### Brief
Transcribe each line below word for word.

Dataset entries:
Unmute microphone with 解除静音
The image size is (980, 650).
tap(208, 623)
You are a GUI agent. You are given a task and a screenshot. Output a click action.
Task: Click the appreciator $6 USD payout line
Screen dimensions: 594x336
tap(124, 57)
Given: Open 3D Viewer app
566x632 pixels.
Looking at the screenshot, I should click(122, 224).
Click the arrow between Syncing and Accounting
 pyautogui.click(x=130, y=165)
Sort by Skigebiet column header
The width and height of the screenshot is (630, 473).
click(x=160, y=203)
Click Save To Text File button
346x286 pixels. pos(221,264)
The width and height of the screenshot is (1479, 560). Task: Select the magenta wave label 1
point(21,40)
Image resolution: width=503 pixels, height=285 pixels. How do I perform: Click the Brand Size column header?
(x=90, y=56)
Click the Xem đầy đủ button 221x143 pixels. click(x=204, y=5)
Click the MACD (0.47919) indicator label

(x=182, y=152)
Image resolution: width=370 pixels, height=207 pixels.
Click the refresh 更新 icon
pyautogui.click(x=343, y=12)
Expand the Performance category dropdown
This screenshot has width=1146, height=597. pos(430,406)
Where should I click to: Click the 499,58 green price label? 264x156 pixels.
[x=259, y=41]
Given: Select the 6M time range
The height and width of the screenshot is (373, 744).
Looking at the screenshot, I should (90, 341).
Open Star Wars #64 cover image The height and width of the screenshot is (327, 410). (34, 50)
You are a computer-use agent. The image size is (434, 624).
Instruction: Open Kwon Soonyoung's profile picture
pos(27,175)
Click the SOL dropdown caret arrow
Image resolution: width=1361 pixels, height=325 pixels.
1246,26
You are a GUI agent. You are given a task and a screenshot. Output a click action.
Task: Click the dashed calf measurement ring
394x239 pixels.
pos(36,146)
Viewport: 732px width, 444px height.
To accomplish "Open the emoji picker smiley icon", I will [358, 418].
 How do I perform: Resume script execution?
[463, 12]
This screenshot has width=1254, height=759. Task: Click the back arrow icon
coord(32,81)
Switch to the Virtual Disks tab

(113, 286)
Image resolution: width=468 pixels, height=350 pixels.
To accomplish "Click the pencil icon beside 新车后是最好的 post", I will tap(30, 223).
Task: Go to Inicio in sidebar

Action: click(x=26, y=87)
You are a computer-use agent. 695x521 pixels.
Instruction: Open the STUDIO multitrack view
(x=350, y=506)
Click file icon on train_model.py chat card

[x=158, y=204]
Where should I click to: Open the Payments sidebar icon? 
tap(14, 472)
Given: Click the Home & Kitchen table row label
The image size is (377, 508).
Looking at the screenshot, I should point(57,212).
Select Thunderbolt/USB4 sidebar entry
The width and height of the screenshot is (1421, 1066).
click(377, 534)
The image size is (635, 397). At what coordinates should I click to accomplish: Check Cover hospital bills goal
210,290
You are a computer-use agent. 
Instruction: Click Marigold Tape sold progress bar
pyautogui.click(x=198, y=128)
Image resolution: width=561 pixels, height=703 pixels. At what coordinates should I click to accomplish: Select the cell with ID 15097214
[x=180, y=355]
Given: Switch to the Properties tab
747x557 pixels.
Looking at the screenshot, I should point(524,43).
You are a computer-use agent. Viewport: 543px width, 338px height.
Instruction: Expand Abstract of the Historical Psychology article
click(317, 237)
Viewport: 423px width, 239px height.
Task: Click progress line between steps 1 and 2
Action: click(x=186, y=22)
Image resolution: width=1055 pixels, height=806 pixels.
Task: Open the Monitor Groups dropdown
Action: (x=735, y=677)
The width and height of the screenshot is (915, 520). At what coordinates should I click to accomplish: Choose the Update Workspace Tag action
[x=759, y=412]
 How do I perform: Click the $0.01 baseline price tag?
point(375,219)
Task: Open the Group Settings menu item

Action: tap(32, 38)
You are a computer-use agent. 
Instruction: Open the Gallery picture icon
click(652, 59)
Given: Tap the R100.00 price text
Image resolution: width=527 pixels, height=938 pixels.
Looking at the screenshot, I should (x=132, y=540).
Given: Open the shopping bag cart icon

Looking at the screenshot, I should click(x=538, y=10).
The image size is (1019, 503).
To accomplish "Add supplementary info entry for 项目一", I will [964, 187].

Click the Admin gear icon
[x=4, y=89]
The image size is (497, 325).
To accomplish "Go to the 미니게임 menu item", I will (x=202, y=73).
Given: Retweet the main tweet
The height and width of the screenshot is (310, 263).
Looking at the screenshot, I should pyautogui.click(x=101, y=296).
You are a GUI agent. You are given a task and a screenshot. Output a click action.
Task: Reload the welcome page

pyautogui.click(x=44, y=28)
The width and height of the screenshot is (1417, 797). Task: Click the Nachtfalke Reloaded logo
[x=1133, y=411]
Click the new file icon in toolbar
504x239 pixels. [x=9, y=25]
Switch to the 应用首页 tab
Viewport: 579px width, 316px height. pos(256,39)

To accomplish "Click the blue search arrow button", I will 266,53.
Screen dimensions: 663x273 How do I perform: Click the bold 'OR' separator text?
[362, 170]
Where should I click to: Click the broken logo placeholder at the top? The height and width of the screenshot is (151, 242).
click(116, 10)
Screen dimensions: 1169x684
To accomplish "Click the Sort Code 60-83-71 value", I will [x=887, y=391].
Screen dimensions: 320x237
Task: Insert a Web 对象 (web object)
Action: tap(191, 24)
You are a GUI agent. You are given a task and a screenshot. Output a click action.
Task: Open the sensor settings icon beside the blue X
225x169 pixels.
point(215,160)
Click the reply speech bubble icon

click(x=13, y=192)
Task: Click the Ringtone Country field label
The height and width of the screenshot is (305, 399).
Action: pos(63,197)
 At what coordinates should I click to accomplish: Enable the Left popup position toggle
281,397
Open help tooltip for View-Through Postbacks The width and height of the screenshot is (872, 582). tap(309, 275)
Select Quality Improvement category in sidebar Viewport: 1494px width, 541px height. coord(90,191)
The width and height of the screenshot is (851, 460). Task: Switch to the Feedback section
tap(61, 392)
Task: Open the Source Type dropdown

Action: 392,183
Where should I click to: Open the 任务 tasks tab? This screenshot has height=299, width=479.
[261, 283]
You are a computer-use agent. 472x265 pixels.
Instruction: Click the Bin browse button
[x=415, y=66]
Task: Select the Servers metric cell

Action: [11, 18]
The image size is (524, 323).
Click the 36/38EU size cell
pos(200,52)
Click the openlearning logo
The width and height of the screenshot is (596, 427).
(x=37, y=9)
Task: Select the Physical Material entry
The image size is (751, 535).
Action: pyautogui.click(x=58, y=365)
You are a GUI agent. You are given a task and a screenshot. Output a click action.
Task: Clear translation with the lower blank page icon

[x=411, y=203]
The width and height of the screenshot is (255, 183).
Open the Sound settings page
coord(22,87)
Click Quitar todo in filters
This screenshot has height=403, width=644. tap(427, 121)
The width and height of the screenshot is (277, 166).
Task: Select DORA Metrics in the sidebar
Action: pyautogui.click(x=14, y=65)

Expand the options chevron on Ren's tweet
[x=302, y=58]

### Reply
Unmute microphone with 解除静音
The image size is (980, 650).
tap(208, 623)
You are a GUI agent. You are given a task and a screenshot. Output a click action.
Task: Click the appreciator $6 USD payout line
Screen dimensions: 594x336
tap(124, 57)
Given: Open 3D Viewer app
566x632 pixels.
Looking at the screenshot, I should click(122, 224).
Click the arrow between Syncing and Accounting
 pyautogui.click(x=130, y=165)
Sort by Skigebiet column header
The width and height of the screenshot is (630, 473).
click(x=160, y=203)
Click Save To Text File button
346x286 pixels. pos(221,264)
The width and height of the screenshot is (1479, 560). Task: Select the magenta wave label 1
point(21,40)
Image resolution: width=503 pixels, height=285 pixels. How do I perform: Click the Brand Size column header?
(x=90, y=56)
Click the Xem đầy đủ button 221x143 pixels. click(x=204, y=5)
Click the MACD (0.47919) indicator label

(x=182, y=152)
Image resolution: width=370 pixels, height=207 pixels.
Click the refresh 更新 icon
pyautogui.click(x=343, y=12)
Expand the Performance category dropdown
This screenshot has width=1146, height=597. pos(430,406)
Where should I click to: Click the 499,58 green price label? 264x156 pixels.
[x=259, y=41]
Given: Select the 6M time range
The height and width of the screenshot is (373, 744).
Looking at the screenshot, I should (90, 341).
Open Star Wars #64 cover image The height and width of the screenshot is (327, 410). (34, 50)
You are a computer-use agent. The image size is (434, 624).
Instruction: Open Kwon Soonyoung's profile picture
pos(27,175)
Click the SOL dropdown caret arrow
Image resolution: width=1361 pixels, height=325 pixels.
1246,26
You are a GUI agent. You are given a task and a screenshot. Output a click action.
Task: Click the dashed calf measurement ring
394x239 pixels.
pos(36,146)
Viewport: 732px width, 444px height.
To accomplish "Open the emoji picker smiley icon", I will [358, 418].
 How do I perform: Resume script execution?
[463, 12]
This screenshot has width=1254, height=759. Task: Click the back arrow icon
coord(32,81)
Switch to the Virtual Disks tab

(113, 286)
Image resolution: width=468 pixels, height=350 pixels.
To accomplish "Click the pencil icon beside 新车后是最好的 post", I will tap(30, 223).
Task: Go to Inicio in sidebar

Action: click(x=26, y=87)
You are a computer-use agent. 695x521 pixels.
Instruction: Open the STUDIO multitrack view
(x=350, y=506)
Click file icon on train_model.py chat card

[x=158, y=204]
Where should I click to: Open the Payments sidebar icon? 
tap(14, 472)
Given: Click the Home & Kitchen table row label
The image size is (377, 508).
Looking at the screenshot, I should point(57,212).
Select Thunderbolt/USB4 sidebar entry
The width and height of the screenshot is (1421, 1066).
click(377, 534)
The image size is (635, 397). At what coordinates should I click to accomplish: Check Cover hospital bills goal
210,290
You are a computer-use agent. 
Instruction: Click Marigold Tape sold progress bar
pyautogui.click(x=198, y=128)
Image resolution: width=561 pixels, height=703 pixels. At what coordinates should I click to accomplish: Select the cell with ID 15097214
[x=180, y=355]
Given: Switch to the Properties tab
747x557 pixels.
Looking at the screenshot, I should point(524,43).
You are a computer-use agent. Viewport: 543px width, 338px height.
Instruction: Expand Abstract of the Historical Psychology article
click(317, 237)
Viewport: 423px width, 239px height.
Task: Click progress line between steps 1 and 2
Action: click(x=186, y=22)
Image resolution: width=1055 pixels, height=806 pixels.
Task: Open the Monitor Groups dropdown
Action: (x=735, y=677)
The width and height of the screenshot is (915, 520). At what coordinates should I click to accomplish: Choose the Update Workspace Tag action
[x=759, y=412]
 How do I perform: Click the $0.01 baseline price tag?
point(375,219)
Task: Open the Group Settings menu item

Action: tap(32, 38)
You are a computer-use agent. 
Instruction: Open the Gallery picture icon
click(652, 59)
Given: Tap the R100.00 price text
Image resolution: width=527 pixels, height=938 pixels.
Looking at the screenshot, I should (x=132, y=540).
Given: Open the shopping bag cart icon

Looking at the screenshot, I should click(x=538, y=10).
The image size is (1019, 503).
To accomplish "Add supplementary info entry for 项目一", I will [964, 187].

Click the Admin gear icon
[x=4, y=89]
The image size is (497, 325).
To accomplish "Go to the 미니게임 menu item", I will (x=202, y=73).
Given: Retweet the main tweet
The height and width of the screenshot is (310, 263).
Looking at the screenshot, I should pyautogui.click(x=101, y=296).
You are a GUI agent. You are given a task and a screenshot. Output a click action.
Task: Reload the welcome page

pyautogui.click(x=44, y=28)
The width and height of the screenshot is (1417, 797). Task: Click the Nachtfalke Reloaded logo
[x=1133, y=411]
Click the new file icon in toolbar
504x239 pixels. [x=9, y=25]
Switch to the 应用首页 tab
Viewport: 579px width, 316px height. pos(256,39)

To accomplish "Click the blue search arrow button", I will 266,53.
Screen dimensions: 663x273 How do I perform: Click the bold 'OR' separator text?
[362, 170]
Where should I click to: Click the broken logo placeholder at the top? The height and width of the screenshot is (151, 242).
click(116, 10)
Screen dimensions: 1169x684
To accomplish "Click the Sort Code 60-83-71 value", I will [x=887, y=391].
Screen dimensions: 320x237
Task: Insert a Web 对象 (web object)
Action: tap(191, 24)
You are a GUI agent. You are given a task and a screenshot. Output a click action.
Task: Open the sensor settings icon beside the blue X
225x169 pixels.
point(215,160)
Click the reply speech bubble icon

click(x=13, y=192)
Task: Click the Ringtone Country field label
The height and width of the screenshot is (305, 399).
Action: pos(63,197)
 At what coordinates should I click to accomplish: Enable the Left popup position toggle
281,397
Open help tooltip for View-Through Postbacks The width and height of the screenshot is (872, 582). tap(309, 275)
Select Quality Improvement category in sidebar Viewport: 1494px width, 541px height. coord(90,191)
The width and height of the screenshot is (851, 460). Task: Switch to the Feedback section
tap(61, 392)
Task: Open the Source Type dropdown

Action: 392,183
Where should I click to: Open the 任务 tasks tab? This screenshot has height=299, width=479.
[261, 283]
You are a computer-use agent. 472x265 pixels.
Instruction: Click the Bin browse button
[x=415, y=66]
Task: Select the Servers metric cell

Action: [11, 18]
The image size is (524, 323).
Click the 36/38EU size cell
pos(200,52)
Click the openlearning logo
The width and height of the screenshot is (596, 427).
(x=37, y=9)
Task: Select the Physical Material entry
The image size is (751, 535).
Action: pyautogui.click(x=58, y=365)
You are a GUI agent. You are given a task and a screenshot. Output a click action.
Task: Clear translation with the lower blank page icon

[x=411, y=203]
The width and height of the screenshot is (255, 183).
Open the Sound settings page
coord(22,87)
Click Quitar todo in filters
This screenshot has height=403, width=644. tap(427, 121)
The width and height of the screenshot is (277, 166).
Task: Select DORA Metrics in the sidebar
Action: pyautogui.click(x=14, y=65)

Expand the options chevron on Ren's tweet
[x=302, y=58]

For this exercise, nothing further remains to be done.